Subpop Records | 2015

Who is Josh Tillman? The former Fleet Foxes drummers has released solo work under the name J. Tillman, creating soft folk-ballads about life and love.

His last album as J. Tillman was 2010’s Singing Ax. Since then Tillman has adopted the persona of Father John Misty.

As Father John Misty, Tillman released 2012’s Fear Fun, wherein he showed his unique ability for crafting gorgeous psychedelic-tinged folk songs where he reveled in his psilocybin-influenced debauchery.

Describing himself as “a one night stand / I’m a ladies man” in Fear Fun’s “Only Son of the Ladiesman,” Father John Misty finds himself tackling his own perceptions of himself on his new album I Love You, Honeybear, released Feb. 10 on Sub Pop Records.

Josh Tillman is a married man now, and I Love You, Honeybear is essentially a concept album about his wife, Emma, and his personal journey to reclaim himself. Sincerity and intimacy were themes glossed over throughout Fear Fun, but they play a crucial role in Honeybear.
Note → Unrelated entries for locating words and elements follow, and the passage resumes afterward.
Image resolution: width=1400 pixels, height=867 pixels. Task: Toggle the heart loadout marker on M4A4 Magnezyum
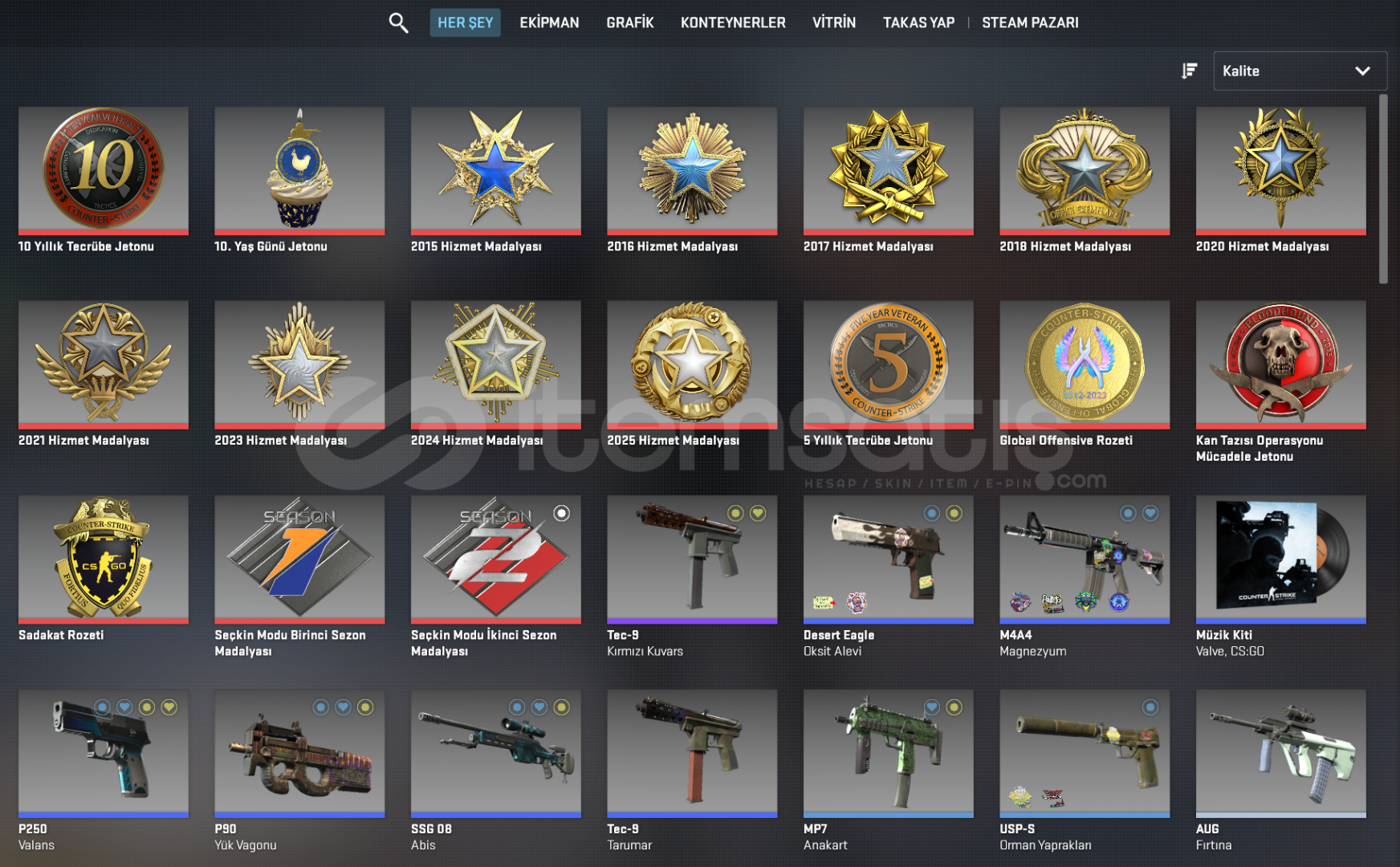pos(1150,513)
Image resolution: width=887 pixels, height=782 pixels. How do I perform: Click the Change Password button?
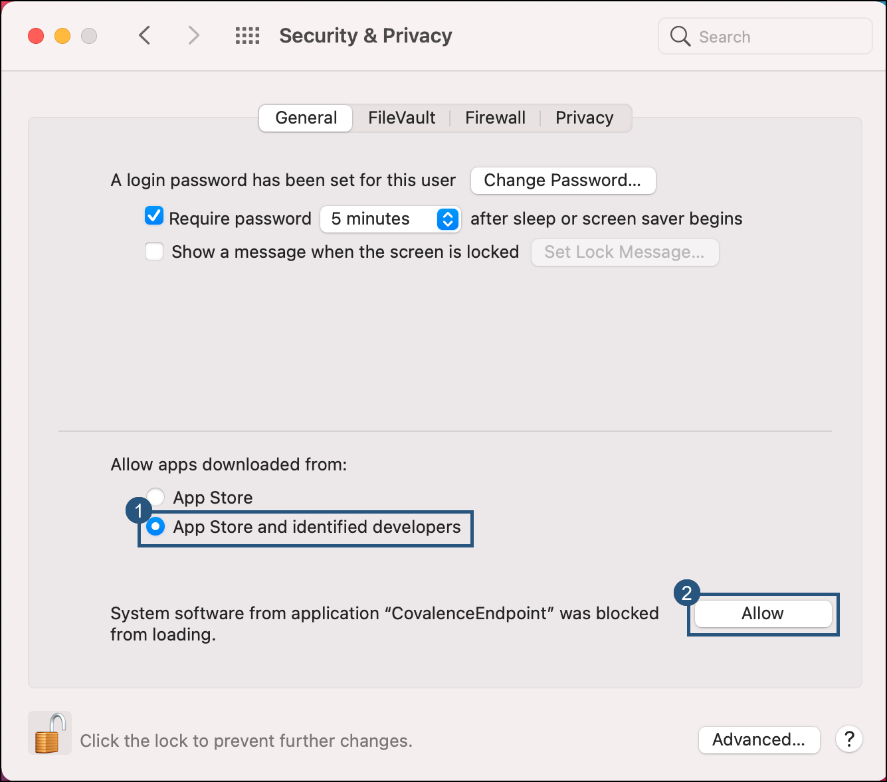pos(563,180)
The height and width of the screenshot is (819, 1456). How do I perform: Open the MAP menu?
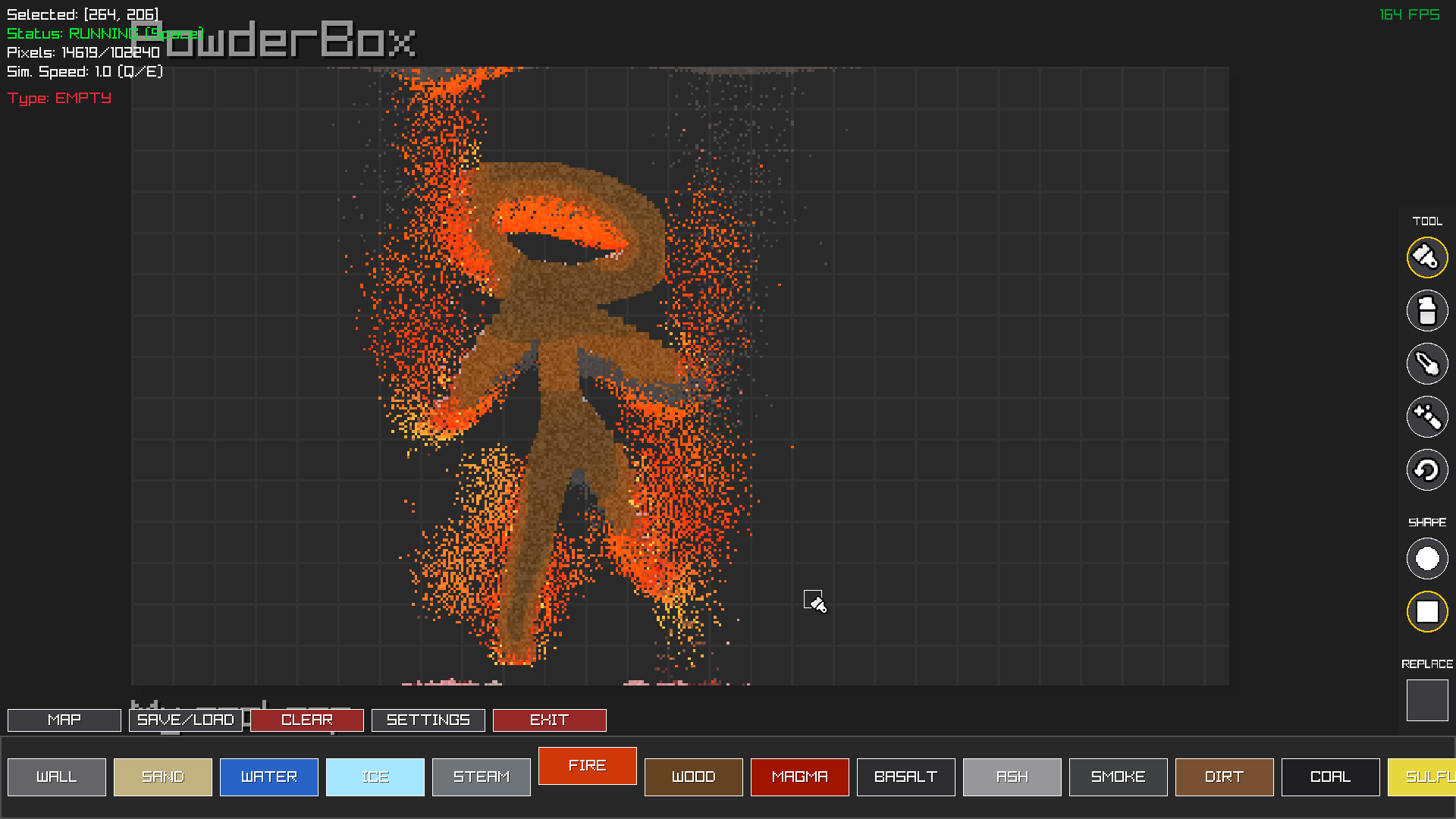(x=64, y=720)
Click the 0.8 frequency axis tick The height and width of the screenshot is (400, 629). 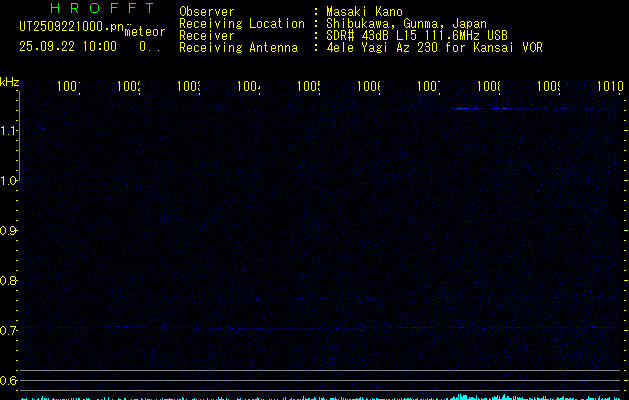tap(9, 281)
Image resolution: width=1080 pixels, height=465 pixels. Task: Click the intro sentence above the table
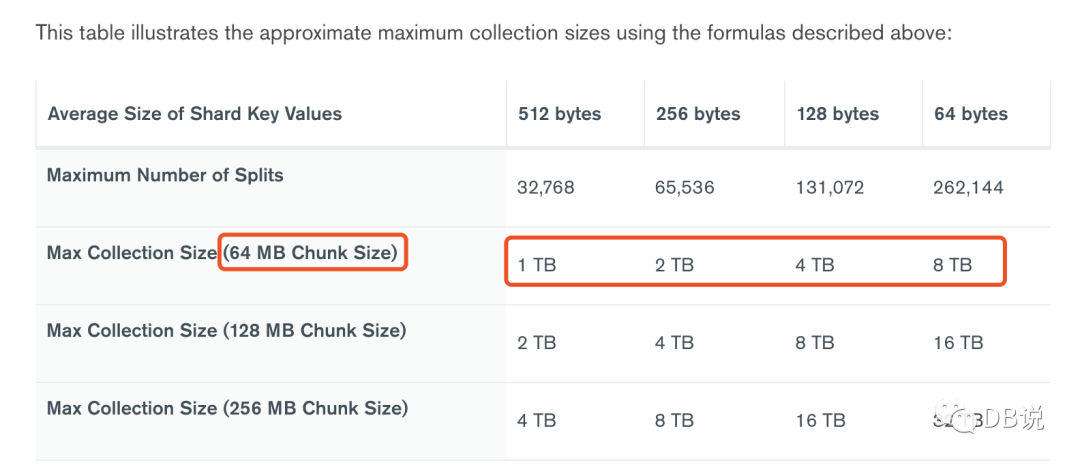click(x=494, y=33)
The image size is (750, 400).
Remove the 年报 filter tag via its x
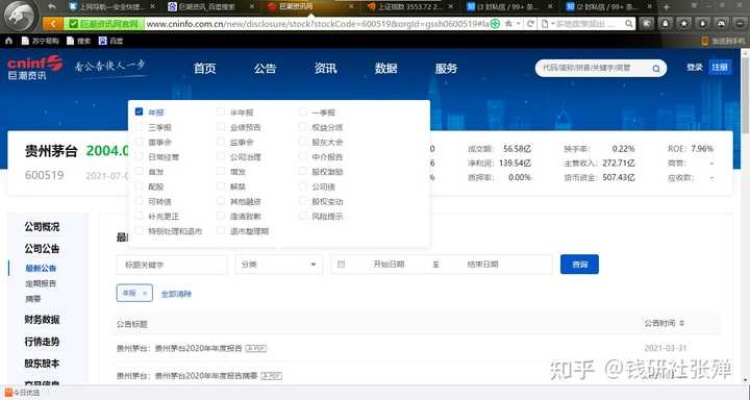coord(144,293)
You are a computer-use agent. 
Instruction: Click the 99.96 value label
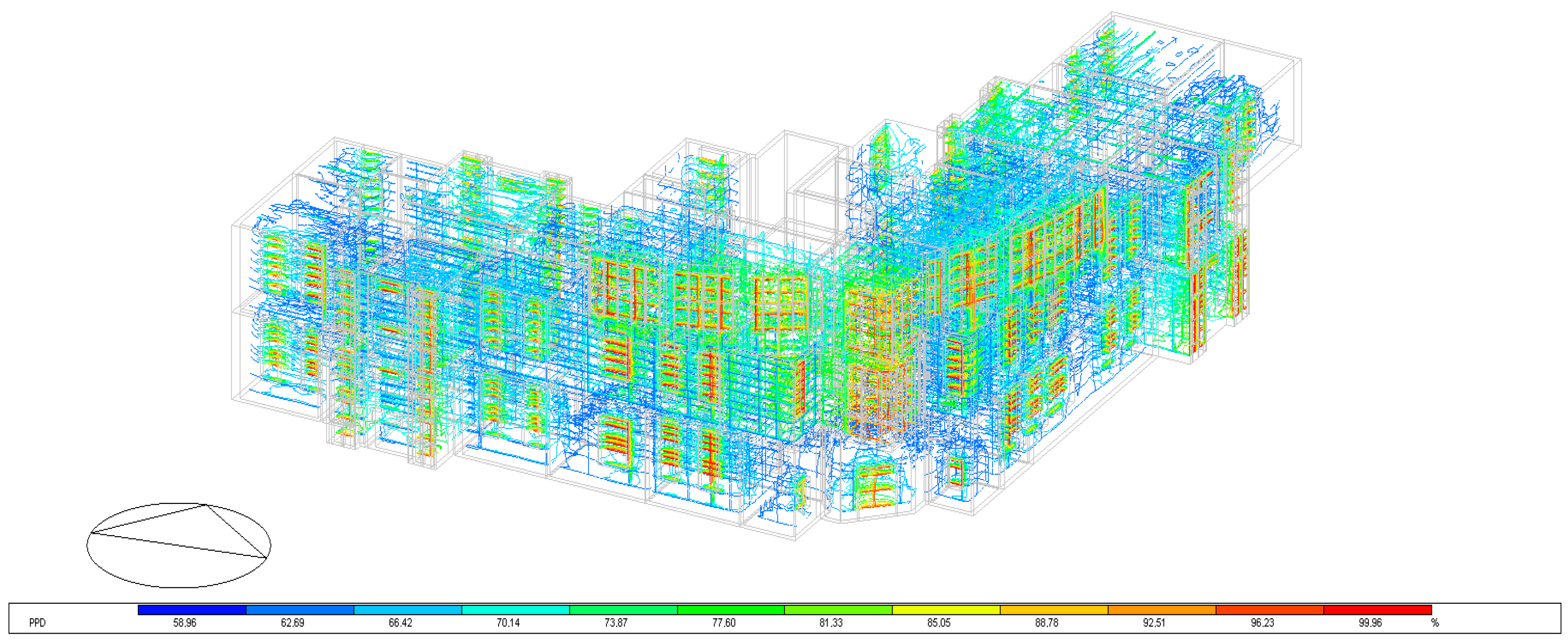click(1370, 623)
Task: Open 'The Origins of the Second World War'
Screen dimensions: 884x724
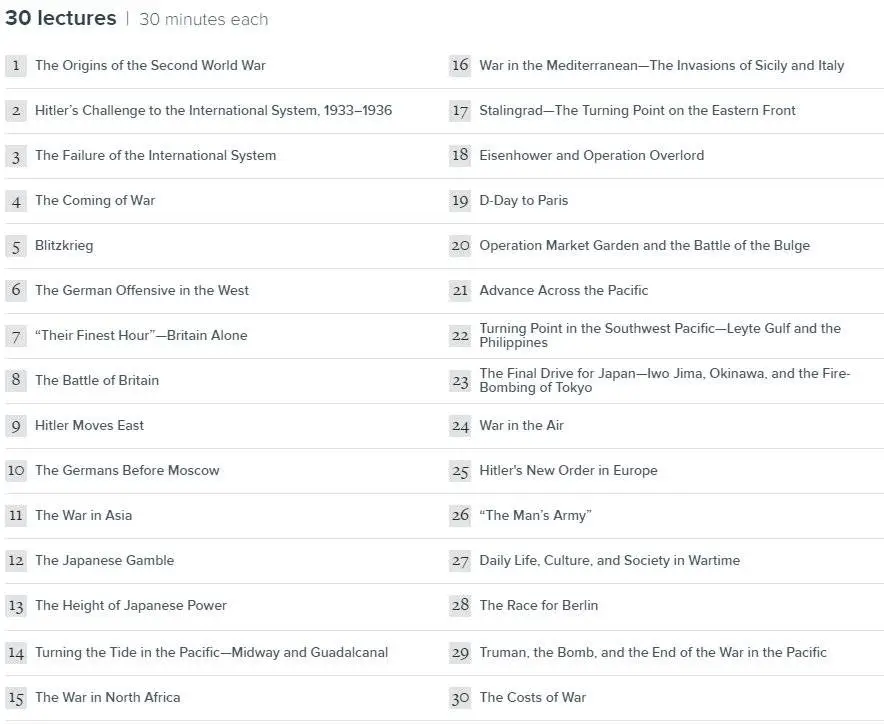Action: tap(150, 66)
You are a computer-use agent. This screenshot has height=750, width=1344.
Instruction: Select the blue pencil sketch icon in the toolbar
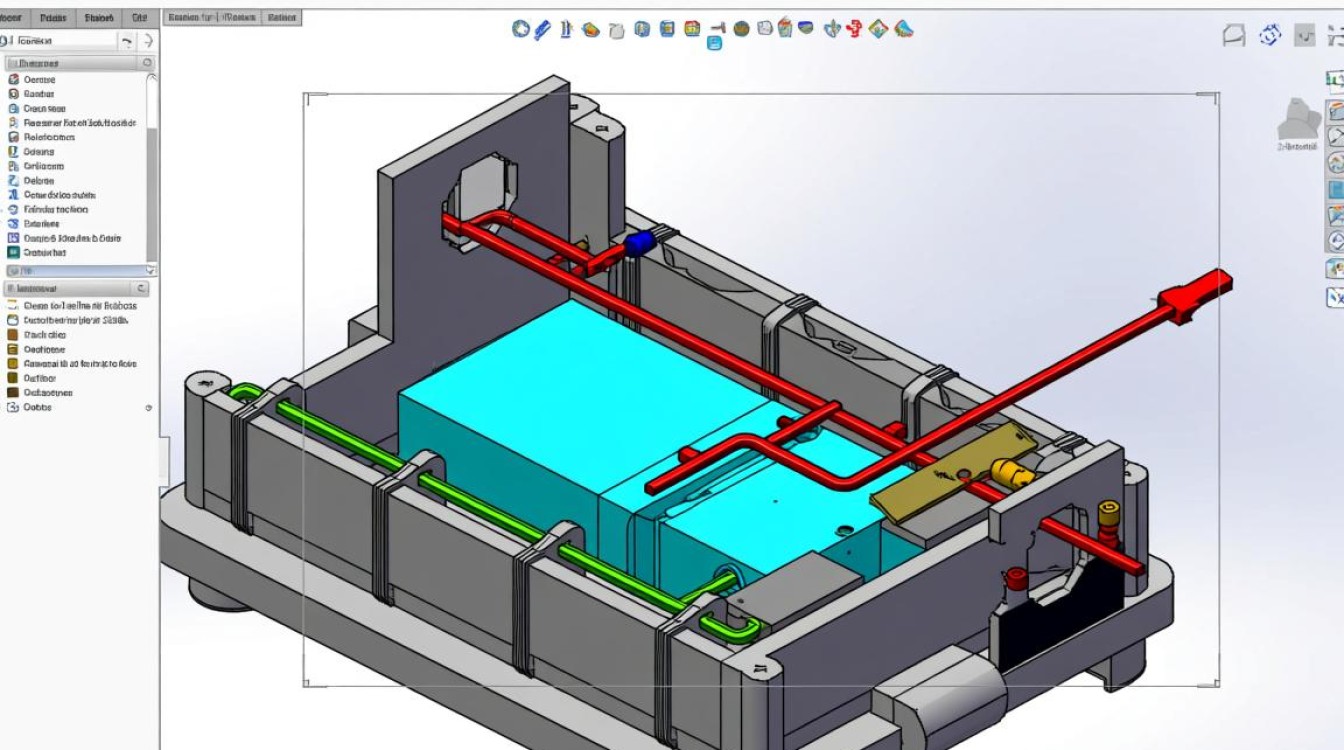[541, 29]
In the album, Tillman hides himself behind cynicism and impeccable wit, making his music a Rorschach test of his own and forcing listeners to draw their own conclusions about who Josh Tillman really is.

The highest praise of Honeybear is the feeling of completeness it leaves with you. Every song from the piano led “Bored in the U.S.A.” to synth-based “True Affection,” and the psychedelic come down rock of “Ideal Husband,” stand on their own.

It’s the sort of album where it would feel incomplete if any of the songs were missing, but every song could survive as a single, too.

Trying to decipher Josh Tillman through his lyrics on Honeybear is difficult, bringing to mind a little bit of Ariel Pink’s presentation of himself on last year’s Pom Pom.

Upon first listen, Tillman’s lyrics might come off as entirely ironic. In another listen, those same lyrics might be interpreted as some big, self-revealing revelation.

Honeybear is both mocking and openhearted, often at the same time.

“Bored in the U.S.A.” has Tillman apathetically singing “they gave me a useless education / and a subprime loan / on a craftsman home / keep my prescriptions filled / and now I can’t get off” to an audience’s applause between each line.

It’s equal parts satirical and sad, a dichotomy which repeats itself often throughout Honeybear.

On “The Night Josh Tillman Came to Our Apartment,” Tillman chides a different woman, not his honey bear Emma.

“She says, like literally, music is the air she breathes / and the malapropos make me want to fucking scream / I wonder if she even knows what that word means/ Well, it’s literally not that.”

Honeybear can be as funny as a stand-up comedy special, and Tillman’s sharp humor combines with his attempts at sincerity throughout the album in magnificent ways.

Songs like “Holy Shit,” “Ideal Husband” and album closer “I Went to the Store One Day” are some of his purest love songs, though he might not describe them as love songs himself.

“I Went To The Store One Day” is an ode to his wife in which he sings about their first meeting in a parking lot.

“Say, do you wanna get married / and put an end to our endless progressive tendency to scorn / Provincial concepts like your dowry and your daddy’s farm? / for love to find us of all people / I never thought it’d be so simple.”

For a psychedelic drifter with a tendency for wordiness like Tillman, he’s rather understated about the whole thing.